Friday, January 29, 2010

Bernanke reappointed, more reason to dump Dodd & Lieberman

Unsurprisingly, Senator Dodd (Political Class - CT) and Senator Lieberman (Political Class - CT) both voted against the middle class today. As is their custom, they voted in favor of Wall Street.

By a vote of 70 - 30, the Chairman of America's number one crime syndicate central bank, Ben Bernanke, was reappointed.

What does this mean?

It means... Obama needs to go. Dodd needs to go. Lieberman needs to go. The whole gang needs to go.

The ridiculous thing is when supporters argue that Bernanke "saved" America in a time of crisis. This argument reminds me of people who advocate clemency for criminals. Just ask Mike Huckabee how well that works out.

And how many times has the Administration spoken of how "we don't reward failure"?

Absolutely pathetic.

Tim White


Jeff in Cheshire said...

How's that "break from blogging" treating you? :)

Anonymous said...

Well Bush appointed him first and let's see, the vote was 70-30, that means some R folk voted for him...

Anonymous said...

It is so easy to "no".

The problem national Reps have is that "no" is not an alternative. Coming up with solutions is. Newt understands this; why don't the rest? Boehner was a joke today. Was letting the banks fail an acceptable alternative? Not one the Reps wanted to live with either.

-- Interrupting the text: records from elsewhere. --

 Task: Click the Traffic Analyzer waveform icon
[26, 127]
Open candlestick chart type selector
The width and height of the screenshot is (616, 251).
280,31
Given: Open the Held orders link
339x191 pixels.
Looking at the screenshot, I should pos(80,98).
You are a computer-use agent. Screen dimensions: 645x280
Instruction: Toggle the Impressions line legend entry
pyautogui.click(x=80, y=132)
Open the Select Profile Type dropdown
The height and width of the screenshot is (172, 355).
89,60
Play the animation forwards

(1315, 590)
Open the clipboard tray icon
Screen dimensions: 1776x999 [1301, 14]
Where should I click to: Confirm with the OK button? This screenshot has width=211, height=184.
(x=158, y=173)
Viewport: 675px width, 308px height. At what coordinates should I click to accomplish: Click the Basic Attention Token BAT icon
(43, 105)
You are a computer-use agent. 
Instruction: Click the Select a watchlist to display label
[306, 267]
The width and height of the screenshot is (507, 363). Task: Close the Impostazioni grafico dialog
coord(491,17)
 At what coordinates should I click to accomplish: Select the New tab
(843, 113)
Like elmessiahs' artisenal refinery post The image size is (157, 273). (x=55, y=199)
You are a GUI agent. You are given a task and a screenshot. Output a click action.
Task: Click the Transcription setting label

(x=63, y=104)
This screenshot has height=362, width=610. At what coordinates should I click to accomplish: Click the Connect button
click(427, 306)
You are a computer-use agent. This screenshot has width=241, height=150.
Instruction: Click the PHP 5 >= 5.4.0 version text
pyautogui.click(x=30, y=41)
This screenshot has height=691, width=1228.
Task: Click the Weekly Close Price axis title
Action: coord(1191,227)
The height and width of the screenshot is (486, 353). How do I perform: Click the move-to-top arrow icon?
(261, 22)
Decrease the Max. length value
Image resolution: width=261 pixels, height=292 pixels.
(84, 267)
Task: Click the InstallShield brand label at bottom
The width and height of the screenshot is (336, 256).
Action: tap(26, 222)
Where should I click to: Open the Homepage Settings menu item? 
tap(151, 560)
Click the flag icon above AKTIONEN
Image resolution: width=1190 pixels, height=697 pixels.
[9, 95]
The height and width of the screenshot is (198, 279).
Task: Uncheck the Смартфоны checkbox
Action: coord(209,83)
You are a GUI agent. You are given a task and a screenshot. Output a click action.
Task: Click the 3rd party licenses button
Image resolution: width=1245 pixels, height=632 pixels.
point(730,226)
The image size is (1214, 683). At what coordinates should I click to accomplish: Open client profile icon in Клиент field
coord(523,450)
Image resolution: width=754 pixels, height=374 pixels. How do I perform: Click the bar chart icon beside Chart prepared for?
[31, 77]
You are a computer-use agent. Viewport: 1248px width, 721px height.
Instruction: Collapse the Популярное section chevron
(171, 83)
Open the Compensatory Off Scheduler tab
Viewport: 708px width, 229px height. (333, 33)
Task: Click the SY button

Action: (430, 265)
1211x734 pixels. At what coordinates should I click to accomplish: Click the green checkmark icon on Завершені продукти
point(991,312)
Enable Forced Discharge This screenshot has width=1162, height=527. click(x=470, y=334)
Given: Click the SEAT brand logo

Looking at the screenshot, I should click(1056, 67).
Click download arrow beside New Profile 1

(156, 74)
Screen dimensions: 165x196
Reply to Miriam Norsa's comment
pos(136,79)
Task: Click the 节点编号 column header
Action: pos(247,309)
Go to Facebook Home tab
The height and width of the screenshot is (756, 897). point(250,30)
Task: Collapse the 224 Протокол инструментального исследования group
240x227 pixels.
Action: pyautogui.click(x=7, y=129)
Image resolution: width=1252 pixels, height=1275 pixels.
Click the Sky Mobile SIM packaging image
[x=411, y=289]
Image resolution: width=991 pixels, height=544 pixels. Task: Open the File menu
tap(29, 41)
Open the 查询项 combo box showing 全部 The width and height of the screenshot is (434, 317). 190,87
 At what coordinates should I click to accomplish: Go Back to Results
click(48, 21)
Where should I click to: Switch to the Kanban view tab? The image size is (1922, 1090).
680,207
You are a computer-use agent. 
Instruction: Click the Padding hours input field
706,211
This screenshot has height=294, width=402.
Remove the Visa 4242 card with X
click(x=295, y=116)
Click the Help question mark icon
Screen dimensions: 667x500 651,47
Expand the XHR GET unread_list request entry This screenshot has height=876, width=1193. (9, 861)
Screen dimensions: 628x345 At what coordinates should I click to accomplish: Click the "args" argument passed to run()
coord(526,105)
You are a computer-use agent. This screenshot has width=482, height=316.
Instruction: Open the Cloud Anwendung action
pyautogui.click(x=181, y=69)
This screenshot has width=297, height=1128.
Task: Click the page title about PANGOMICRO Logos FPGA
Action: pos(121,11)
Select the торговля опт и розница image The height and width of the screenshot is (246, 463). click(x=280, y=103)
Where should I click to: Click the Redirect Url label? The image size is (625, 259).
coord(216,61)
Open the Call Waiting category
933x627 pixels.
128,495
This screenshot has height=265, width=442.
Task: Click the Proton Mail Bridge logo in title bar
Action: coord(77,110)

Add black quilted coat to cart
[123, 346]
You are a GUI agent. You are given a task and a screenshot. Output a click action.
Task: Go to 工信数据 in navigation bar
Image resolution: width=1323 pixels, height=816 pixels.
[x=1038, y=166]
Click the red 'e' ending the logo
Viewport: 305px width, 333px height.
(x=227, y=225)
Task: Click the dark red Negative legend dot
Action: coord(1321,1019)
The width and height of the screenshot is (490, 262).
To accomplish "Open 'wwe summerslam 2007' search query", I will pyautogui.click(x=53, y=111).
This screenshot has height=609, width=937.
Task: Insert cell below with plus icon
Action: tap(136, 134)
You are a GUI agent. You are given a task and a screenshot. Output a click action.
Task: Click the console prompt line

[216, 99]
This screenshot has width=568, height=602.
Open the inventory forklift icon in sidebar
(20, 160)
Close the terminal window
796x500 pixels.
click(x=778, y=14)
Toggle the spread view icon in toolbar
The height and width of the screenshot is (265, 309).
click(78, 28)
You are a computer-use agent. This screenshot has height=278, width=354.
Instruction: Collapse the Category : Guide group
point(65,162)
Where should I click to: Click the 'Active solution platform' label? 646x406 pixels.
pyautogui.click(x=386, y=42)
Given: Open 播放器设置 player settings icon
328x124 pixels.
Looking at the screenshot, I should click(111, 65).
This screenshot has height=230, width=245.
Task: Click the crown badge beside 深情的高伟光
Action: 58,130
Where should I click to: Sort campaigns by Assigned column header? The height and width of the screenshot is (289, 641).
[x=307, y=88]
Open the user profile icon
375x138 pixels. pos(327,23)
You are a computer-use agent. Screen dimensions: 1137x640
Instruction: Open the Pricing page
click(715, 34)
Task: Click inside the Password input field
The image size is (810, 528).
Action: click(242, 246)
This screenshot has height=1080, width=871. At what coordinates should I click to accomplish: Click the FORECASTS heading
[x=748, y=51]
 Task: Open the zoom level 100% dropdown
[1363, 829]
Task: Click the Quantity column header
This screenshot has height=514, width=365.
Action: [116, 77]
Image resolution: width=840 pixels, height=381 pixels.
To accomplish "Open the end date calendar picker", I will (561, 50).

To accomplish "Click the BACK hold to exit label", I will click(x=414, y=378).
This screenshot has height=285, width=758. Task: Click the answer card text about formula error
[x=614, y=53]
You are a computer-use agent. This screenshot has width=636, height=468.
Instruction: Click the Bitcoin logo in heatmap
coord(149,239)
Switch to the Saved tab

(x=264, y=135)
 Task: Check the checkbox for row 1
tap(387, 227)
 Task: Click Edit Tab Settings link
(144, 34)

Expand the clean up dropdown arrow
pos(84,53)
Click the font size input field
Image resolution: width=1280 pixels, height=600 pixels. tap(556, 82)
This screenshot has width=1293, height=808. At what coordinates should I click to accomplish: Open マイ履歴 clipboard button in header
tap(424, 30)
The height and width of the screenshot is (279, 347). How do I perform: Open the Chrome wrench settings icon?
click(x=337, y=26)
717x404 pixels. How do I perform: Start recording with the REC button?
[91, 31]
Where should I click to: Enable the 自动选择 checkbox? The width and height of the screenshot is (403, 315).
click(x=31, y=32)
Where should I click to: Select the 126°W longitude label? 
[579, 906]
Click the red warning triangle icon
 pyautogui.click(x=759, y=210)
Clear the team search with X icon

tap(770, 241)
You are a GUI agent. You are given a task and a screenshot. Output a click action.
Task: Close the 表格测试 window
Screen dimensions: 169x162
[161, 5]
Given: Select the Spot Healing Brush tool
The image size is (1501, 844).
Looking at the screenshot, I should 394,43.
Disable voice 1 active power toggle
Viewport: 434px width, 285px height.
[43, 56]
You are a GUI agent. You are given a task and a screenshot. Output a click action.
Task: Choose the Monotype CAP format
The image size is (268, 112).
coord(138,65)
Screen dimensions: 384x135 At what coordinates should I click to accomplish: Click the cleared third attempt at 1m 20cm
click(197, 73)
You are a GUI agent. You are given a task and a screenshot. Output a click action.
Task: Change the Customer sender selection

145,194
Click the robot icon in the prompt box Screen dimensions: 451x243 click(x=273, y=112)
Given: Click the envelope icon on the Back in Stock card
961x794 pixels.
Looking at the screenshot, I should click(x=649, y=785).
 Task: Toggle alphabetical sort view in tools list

No one liked the bailout. The question is, was it necessary? If you say no, you are not avowing Rep ideals either; they supported it too. Tim: stop calling yourself a Rep and call yourself a tea-party representative, if labels are that important to you.

tim white said...

Modern day Tea Parties started on December 16, 2007. It was a money bomb for Presidential candidate Ron Paul. I donated that day.

Call me what you will. But I take an oath to the Constitution... the same Constitution that requires sound money.

Deleverage America by transitioning away from fractional-reserve banking and end fiat money.

That's my solution. And it would work. But if you read my posts of late September 2008, you'd know I acknowledged there'd be pain either way... "pain now or pain later."

I suggested taking the pain then, because I firmly believe that if we had done so the worst would be behind us and the economy would be improving at this point.